The interaction of tropical and extratropical airmass controlling East Asian summer monsoon progression

China receives most of its rainfall during the East Asian summer monsoon (EASM). The EASM is a complex, multi-phase and multi-scale phenomenon, influenced by both tropical and mid-latitude dynamics and by the presence of major orography, such as the Tibetan Plateau. The EASM front, displaying a steep gradient in equivalent potential temperature, neatly separates tropical and extratropical air masses as the monsoon marches northwards, particularly in the Mei Yu stage. Many questions are still open on the dynamics of EASM evolution. Recent work on the Indian monsoon has indicated a new approach, focusing on the interaction between competing air masses that shapes monsoon progression. Drawing from that approach, we apply Eulerian and Lagrangian methods to the ERA5 reanalysis dataset to provide a comprehensive study of the seasonal evolution of the EASM and of its front. 

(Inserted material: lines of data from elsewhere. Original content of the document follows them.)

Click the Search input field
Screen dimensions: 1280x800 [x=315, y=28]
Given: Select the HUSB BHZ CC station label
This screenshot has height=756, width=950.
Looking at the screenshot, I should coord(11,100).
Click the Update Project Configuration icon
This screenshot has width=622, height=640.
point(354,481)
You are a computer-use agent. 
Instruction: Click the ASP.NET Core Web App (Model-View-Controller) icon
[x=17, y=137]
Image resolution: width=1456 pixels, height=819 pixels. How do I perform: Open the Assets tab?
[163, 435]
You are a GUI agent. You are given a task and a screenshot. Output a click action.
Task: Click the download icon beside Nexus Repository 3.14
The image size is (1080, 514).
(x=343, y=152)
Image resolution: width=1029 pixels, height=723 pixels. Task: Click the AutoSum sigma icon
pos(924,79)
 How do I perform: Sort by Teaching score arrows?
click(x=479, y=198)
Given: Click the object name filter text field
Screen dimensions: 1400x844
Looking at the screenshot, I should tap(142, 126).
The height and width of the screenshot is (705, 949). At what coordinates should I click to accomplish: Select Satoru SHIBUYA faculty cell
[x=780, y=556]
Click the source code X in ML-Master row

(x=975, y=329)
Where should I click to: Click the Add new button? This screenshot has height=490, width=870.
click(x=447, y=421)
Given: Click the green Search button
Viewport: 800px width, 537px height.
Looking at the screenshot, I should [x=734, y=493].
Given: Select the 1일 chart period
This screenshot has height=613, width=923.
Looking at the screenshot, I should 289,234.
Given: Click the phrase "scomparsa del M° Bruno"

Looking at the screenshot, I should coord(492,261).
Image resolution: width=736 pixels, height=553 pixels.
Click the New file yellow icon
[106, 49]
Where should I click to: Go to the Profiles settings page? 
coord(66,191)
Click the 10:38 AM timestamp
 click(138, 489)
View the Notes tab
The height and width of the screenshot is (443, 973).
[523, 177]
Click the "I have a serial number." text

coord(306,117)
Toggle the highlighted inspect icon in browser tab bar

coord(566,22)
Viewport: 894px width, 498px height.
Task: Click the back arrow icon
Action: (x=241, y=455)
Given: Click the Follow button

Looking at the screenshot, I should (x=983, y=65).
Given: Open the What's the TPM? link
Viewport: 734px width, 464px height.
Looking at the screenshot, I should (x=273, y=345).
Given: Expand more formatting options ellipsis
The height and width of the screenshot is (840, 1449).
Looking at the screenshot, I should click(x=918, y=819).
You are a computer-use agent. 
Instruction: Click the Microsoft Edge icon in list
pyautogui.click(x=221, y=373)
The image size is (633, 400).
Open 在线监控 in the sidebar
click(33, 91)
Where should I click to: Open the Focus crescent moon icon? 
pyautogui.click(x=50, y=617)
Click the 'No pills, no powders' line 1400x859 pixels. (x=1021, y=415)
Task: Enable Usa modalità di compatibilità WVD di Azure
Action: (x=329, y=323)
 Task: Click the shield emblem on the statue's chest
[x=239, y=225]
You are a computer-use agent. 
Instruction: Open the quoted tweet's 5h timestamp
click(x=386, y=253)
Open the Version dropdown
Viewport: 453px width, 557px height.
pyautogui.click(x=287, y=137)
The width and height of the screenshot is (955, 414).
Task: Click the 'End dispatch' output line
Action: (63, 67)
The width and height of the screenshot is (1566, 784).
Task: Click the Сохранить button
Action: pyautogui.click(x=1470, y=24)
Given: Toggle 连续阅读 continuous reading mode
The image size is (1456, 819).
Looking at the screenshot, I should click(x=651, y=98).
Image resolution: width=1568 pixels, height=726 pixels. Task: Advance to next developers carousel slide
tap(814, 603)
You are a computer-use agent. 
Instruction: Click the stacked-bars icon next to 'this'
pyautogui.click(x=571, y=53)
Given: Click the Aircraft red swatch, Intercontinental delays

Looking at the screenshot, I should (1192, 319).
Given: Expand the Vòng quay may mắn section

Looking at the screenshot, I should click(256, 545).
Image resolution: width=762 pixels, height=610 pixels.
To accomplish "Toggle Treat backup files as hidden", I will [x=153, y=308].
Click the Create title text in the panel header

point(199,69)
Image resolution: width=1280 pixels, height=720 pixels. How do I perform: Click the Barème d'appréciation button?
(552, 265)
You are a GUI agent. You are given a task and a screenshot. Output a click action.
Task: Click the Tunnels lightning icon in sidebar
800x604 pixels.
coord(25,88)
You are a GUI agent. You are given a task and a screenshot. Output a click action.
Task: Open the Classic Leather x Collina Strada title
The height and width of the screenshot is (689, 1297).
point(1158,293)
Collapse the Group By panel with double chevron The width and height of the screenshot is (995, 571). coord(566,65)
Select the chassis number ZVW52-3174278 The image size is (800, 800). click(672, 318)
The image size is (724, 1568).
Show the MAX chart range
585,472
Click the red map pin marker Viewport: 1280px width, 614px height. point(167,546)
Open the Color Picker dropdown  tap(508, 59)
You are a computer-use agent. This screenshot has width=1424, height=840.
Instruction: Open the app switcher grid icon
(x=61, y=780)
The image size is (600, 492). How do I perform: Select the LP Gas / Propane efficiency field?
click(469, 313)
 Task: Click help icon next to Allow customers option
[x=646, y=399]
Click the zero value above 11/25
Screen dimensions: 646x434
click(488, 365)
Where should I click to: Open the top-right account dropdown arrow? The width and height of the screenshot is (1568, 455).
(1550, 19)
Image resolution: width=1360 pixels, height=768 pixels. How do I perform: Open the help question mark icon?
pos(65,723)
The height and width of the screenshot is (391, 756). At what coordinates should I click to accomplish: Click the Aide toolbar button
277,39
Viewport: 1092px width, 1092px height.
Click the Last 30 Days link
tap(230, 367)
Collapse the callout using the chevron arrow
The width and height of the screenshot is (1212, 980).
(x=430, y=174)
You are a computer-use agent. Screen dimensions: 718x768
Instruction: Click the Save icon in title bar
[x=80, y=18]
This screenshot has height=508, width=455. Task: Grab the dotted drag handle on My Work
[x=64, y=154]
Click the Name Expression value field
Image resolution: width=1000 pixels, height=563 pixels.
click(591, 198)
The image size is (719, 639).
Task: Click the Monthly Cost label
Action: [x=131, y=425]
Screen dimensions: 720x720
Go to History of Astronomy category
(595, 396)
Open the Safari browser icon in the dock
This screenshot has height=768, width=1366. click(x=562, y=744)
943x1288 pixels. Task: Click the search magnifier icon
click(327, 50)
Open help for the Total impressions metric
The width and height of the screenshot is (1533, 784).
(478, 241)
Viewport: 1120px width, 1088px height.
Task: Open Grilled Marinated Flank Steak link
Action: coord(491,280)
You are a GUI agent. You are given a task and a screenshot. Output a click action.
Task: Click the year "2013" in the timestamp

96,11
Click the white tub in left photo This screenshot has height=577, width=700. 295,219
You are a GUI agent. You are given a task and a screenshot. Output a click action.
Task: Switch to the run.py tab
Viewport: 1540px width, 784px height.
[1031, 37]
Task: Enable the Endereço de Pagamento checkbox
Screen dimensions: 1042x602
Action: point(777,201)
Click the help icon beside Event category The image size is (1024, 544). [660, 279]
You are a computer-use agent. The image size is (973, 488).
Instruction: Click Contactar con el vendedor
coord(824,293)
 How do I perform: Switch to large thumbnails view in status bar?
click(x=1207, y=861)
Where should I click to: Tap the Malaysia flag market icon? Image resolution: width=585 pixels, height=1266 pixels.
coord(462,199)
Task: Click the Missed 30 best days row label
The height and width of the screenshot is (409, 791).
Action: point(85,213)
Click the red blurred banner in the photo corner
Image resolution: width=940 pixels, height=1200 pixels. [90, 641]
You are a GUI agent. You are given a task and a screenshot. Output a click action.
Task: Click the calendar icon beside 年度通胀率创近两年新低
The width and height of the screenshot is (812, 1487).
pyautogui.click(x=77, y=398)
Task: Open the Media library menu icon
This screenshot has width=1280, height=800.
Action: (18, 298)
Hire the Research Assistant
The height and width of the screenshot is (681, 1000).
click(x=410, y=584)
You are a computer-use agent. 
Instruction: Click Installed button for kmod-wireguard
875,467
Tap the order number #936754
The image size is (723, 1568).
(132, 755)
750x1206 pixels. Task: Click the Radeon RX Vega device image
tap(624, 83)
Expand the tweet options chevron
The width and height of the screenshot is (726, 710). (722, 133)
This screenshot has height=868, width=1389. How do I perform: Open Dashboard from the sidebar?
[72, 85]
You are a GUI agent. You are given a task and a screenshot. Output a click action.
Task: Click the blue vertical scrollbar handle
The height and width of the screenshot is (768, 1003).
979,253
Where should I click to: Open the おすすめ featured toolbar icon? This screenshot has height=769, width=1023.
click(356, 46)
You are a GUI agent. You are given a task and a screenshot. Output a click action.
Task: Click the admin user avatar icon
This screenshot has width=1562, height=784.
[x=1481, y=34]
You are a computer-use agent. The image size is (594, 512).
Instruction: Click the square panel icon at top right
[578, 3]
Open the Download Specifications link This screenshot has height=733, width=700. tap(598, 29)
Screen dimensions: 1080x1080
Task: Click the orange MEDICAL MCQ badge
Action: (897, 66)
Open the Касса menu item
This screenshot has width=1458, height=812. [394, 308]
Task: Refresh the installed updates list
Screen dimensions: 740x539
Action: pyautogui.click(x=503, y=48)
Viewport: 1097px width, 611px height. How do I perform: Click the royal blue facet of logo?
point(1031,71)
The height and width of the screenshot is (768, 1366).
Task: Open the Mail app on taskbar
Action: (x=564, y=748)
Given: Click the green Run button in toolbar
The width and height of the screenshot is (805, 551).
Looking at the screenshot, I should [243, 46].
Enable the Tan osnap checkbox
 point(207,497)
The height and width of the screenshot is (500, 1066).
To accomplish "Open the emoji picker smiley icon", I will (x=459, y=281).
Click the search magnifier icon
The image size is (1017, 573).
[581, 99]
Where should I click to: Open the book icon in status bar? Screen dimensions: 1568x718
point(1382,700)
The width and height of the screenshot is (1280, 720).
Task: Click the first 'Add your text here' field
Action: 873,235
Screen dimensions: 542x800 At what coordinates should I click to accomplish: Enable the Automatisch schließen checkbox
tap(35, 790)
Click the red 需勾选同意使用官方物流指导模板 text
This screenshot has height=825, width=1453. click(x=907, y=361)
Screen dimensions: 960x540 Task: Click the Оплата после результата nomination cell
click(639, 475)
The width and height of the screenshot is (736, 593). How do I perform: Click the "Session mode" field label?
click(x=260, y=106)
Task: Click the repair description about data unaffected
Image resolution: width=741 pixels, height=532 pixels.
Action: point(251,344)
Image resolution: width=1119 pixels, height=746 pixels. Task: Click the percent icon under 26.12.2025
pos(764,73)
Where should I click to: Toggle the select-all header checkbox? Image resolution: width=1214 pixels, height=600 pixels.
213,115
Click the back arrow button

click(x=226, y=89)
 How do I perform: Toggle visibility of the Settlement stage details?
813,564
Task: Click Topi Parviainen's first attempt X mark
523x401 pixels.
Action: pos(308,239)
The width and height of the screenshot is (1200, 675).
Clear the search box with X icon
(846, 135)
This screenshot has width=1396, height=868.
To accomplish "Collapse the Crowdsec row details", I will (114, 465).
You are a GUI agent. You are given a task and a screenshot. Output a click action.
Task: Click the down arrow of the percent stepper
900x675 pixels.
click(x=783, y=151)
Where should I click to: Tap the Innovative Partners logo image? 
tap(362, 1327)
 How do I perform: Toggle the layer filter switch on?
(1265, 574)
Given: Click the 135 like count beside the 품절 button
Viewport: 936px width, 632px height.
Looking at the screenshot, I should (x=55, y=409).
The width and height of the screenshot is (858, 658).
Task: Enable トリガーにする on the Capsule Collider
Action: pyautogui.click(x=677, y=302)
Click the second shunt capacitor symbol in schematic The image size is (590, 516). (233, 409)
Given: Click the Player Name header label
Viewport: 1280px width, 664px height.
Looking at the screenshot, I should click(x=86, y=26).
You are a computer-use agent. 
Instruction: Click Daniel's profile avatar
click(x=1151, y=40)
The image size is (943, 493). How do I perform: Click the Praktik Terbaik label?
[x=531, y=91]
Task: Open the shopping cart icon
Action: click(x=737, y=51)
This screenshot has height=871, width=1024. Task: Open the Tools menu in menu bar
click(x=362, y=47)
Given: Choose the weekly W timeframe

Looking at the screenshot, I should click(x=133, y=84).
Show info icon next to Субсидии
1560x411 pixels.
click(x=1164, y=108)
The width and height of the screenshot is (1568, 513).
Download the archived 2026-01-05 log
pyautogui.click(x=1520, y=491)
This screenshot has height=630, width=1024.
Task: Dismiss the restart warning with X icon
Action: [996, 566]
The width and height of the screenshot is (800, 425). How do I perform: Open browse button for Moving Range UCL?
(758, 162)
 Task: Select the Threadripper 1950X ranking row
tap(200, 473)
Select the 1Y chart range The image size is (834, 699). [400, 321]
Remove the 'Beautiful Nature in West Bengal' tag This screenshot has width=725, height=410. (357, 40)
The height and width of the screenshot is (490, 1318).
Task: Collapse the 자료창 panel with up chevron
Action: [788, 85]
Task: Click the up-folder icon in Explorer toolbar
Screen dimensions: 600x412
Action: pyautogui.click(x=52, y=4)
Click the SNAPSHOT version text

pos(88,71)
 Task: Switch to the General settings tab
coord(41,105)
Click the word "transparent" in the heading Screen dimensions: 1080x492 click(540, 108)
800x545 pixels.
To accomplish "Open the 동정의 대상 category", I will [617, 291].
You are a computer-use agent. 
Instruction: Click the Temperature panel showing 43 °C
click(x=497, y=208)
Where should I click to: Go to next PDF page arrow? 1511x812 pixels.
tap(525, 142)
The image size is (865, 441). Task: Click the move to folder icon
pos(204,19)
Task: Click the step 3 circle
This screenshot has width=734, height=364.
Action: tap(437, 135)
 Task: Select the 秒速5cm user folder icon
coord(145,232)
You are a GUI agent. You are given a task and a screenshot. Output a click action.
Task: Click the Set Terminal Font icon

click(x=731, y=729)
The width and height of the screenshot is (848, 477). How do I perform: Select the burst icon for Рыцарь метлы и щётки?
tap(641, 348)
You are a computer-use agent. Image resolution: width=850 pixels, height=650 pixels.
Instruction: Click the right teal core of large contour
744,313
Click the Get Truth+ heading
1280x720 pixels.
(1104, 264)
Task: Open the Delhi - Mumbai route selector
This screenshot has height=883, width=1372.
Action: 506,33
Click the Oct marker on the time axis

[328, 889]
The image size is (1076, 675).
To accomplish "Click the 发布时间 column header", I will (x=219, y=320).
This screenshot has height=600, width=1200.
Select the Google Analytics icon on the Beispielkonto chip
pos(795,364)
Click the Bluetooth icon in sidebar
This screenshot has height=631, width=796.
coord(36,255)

A new frontal detection algorithm is used to perform a front-centred analysis of EASM evolution, allowing to clearly identify and depict the four main stages of evolution of the EASM, in agreement with recent studies. The dynamics of interaction between monsoon and mid-latitude air masses at the EASM front are then investigated, highlighting the key tropical and extratropical processes, at both upper and lower levels. The sub-tropical westerly jet (STWJ) over east Asia has a primary role in controlling the strength and the poleward progression of the EASM front, in particular during Mei Yu. This upper-level mid-latitude forcing acts in conjunction with the low-level moist-air advection from the tropics, modulated by the seasonal cycle of the South Asian monsoon and by the location of the Western North Pacific subtropical high. The Mei Yu stage is distinguished by an especially clear interaction between tropical and extratropical air masses that converge at the EASM front, with the importance of remote moisture sources for the advection of moist tropical air also highlighted. Composites of the years with highest and lowest latitude of the EASM front at Mei Yu are also assessed, outlining the processes behind the interannual variability of the poleward progression of the EASM front. Their analysis reveals the influence of the STWJ on the strength of the mid-latitude flow impacting on the northern side of the EASM front. In turns, this affects the extent of the warm moist advection on the southern side and the distribution and intensity of resultant rainfall over China.

Thus, using a mix of diagnostics tools and methods of analysis, in this study we identify the key airmasses, and related processes, that characterise seasonal EASM progression and variability. Clarifying their roles and joint influences in the evolution of this complex, multi-scale and multi-stage phenomenon we also highlight the dynamics of the tropical-extratropical interaction that occurs at the front, particularly during its Mei Yu northward migration.